Veterans Day is Monday, and Martha’s Vineyard will join its counterparts around the state and country in observing the national holiday.
On the Island the observance includes a small-town parade and color guard that winds its way along the Oak Bluffs waterfront, beginning at the harbor and ending at Ocean Park.
A commentary in today’s edition by Herb Foster, one of the Vineyard’s last surviving members of the Greatest Generation, highlights the lasting impacts of military service in the lives of the many men and women who served their country, both at home and in far-flung foreign wars.
The Veterans Day observance began as official recognition of the armistice that ended the first modern global conflict, World War I. In declaring November 11 as a day to be celebrated as Armistice Day, Congress resolved in 1926: “It is fitting that the recurring anniversary of this date should be commemorated with thanksgiving and prayer and exercises designed to perpetuate peace through good will and mutual understanding between nations.”

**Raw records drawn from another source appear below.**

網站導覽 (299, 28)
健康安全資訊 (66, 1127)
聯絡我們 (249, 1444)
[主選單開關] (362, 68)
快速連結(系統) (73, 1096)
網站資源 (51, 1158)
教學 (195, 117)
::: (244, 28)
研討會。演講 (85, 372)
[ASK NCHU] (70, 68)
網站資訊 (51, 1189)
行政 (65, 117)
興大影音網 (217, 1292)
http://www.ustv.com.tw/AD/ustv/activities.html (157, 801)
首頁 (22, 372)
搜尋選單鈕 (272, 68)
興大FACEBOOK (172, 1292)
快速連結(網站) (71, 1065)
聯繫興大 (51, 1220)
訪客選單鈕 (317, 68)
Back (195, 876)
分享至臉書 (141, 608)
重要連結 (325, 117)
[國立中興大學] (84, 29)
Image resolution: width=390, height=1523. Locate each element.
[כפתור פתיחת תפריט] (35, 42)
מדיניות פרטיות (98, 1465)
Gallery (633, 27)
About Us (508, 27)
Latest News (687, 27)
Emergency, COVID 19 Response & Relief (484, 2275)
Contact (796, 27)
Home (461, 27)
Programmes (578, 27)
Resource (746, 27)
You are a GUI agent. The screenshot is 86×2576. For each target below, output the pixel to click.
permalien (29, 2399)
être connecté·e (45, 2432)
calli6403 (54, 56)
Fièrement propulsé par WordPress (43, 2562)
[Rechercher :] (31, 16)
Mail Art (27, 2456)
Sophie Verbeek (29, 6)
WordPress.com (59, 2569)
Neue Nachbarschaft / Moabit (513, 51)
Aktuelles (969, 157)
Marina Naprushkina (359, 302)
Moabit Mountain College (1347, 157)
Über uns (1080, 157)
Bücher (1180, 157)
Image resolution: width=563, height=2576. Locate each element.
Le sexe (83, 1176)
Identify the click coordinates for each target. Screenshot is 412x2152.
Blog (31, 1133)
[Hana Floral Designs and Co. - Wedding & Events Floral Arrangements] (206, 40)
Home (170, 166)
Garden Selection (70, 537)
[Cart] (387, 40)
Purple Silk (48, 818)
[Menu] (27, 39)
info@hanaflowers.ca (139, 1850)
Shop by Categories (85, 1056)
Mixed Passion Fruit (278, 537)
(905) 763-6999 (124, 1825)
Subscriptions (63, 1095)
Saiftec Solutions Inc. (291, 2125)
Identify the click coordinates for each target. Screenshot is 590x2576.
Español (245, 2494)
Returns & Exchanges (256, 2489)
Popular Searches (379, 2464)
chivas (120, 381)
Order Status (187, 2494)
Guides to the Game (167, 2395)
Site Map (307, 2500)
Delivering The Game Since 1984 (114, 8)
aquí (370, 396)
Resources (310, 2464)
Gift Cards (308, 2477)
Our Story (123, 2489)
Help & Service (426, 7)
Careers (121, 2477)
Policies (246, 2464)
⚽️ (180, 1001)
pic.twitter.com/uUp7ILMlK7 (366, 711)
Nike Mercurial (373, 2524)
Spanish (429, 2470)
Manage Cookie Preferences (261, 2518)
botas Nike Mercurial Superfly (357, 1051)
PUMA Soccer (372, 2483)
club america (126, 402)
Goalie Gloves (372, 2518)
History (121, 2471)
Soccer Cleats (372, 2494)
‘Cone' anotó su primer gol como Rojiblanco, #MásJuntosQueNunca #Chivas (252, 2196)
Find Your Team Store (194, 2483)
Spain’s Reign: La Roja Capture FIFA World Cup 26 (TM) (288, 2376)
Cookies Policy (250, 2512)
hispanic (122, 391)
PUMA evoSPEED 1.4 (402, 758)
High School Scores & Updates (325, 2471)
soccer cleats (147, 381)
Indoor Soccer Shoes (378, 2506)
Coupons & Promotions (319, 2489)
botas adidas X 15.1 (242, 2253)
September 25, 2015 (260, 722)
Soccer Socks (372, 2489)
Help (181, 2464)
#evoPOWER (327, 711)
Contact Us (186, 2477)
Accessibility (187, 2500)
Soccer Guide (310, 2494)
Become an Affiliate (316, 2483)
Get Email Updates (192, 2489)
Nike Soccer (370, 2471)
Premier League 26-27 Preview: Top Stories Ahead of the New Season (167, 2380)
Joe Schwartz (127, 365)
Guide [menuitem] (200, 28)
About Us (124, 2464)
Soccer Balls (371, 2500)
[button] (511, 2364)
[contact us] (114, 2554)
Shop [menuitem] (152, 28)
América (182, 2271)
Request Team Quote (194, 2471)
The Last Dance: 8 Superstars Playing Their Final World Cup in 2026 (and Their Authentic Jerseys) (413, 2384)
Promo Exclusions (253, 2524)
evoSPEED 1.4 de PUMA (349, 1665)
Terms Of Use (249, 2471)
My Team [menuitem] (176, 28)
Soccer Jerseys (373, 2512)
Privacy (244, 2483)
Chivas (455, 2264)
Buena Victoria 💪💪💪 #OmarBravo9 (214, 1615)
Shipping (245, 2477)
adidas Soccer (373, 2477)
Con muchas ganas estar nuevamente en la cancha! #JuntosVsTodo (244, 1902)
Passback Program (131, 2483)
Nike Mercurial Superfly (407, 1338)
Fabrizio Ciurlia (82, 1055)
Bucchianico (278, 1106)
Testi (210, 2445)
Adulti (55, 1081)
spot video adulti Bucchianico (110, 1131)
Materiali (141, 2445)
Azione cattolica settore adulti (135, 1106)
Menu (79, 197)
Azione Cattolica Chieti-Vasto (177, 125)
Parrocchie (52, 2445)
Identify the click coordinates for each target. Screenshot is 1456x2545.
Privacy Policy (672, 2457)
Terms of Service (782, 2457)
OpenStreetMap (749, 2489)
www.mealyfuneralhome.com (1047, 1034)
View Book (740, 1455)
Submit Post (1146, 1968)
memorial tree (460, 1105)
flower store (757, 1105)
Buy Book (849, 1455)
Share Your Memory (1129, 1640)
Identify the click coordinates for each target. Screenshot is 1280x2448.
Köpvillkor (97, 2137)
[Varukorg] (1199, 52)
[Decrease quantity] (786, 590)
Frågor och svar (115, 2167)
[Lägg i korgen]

But peace among nations did not endure, and after the second great World War and the Korean conflict, the holiday took on a new resonance.
President Eisenhower issued the first Veterans Day proclamation in 1954. That year Congress renamed the Armistice Day holiday, and it has been Veterans Day ever since. For a brief period during the 1970s, Veterans Day was rescheduled as a Monday holiday, but the significance of the November 11 date — the eleventh day in the eleventh month — was simply too compelling and so the holiday has been observed on its proper date since 1978.
It is fitting that this national holiday, set aside to honor our veterans for their love of country and willingness to serve and sacrifice for the common good, should be observed on the day when an agreement among nations brought one of history’s bloodiest conflicts to an end.
And even as we honor our veterans, Monday is a day to remember that there is precious little to be celebrated in war.
As we pay tribute to our nation’s heroes, we must rededicate ourselves to the cause of peace.